Respiratory Assessment

What does Frome Medical Practice offer?

Frome Medical Practice offers respiratory assessment to patients, where appropriate. A respiratory assessment is carried out at an appointment that lasts approximately 45 minutes.

Before the respiratory test appointment

It is important to avoid the following before your test appointment: 

  • Smoking - 24 hours before your appointment
  • Vigorous exercise - 30 minutes before your appointment
  • Eating a large meal - 2 hours before your appointment
  • Drinking alcohol or caffeine - 4 hours before your appointment
  • Do not wear any tight clothing that may restrict your breathing

If you use inhalers or nebulisers for your breathing, please try not to use them as follows:

  • Spiriva or Eklira - 36 hours before the test
  • Serevent, Oxis/foradil, Symbicort, Seretide, Fostair - 24 hours before the test
  • Atrovent - 6 hours before the test 
  • Ventolin or Bricanyl - 4 hours before the test
  • Your GP or Nurse will advise regarding any other inhalers you might be taking

If you are too breathless without using these inhalers then it is important to continue to use them leading up to the test.

Please continue to take all other prescribed medication as normal.

The spirometry test should not be carried out if you have had any of the following:

  • Current chest infection or within 6 weeks of recovering from a chest infection
  • Recent eye surgery – within 3 months
  • Recent abdominal surgery – within 3 months
  • Aneurism
  • Stroke – within 3 months
  • Heart attack – within 3 months
  • Unstable angina
  • Recent pneumothorax
  • If you are coughing up blood (with unknown cause)

If you are unwell on the day of the test, please cancel and re-book the appointment when you have been well for 4 weeks. Call the cancellation line on 01373 301301 to do this. 

For your comfort please empty your bladder before the test.

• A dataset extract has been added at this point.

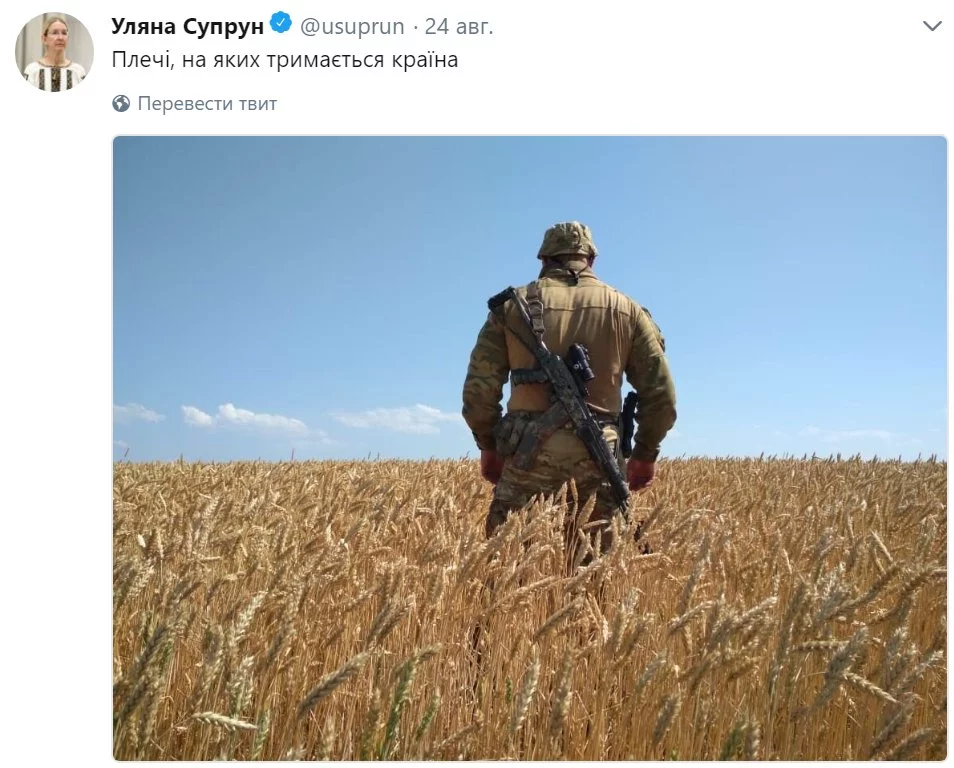Click the rifle's optical sight in the photo

[580, 361]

What happens at the respiratory assessment appointment?

First of all we will record your height and weight and your blood pressure might be taken. 

We then measure how your lungs are working, usually using something called a spirometry test. This is the most common lung function test and is done using a machine called a spirometer, which measures how well your lungs work. This test is often used to help diagnose and monitor lung conditions, such as asthma or chronic obstructive pulmonary disease (COPD). 

The test is very simple and is nothing to be concerned about. You will be asked to breathe in fully, to seal your lips around the mouthpiece of the spirometer and to then perform a relaxed blow. This is then repeated peforming a forced blow. We may ask you to use a nose clip for this test to ensure no air escapes from your nose. 

We will explain to you during the test exactly how to do the relaxed and forced blows. 

Each test is carried out three times, with a rest inbetween each one. 

Once this part of the test has been carried out you will then use the inhaler you've been prescribed and have brought with you, which may 'open up' your airways. The spirometry test is then repeated after 15-20 minutes and allows us to see if your airways open wider with the help of the medication or not.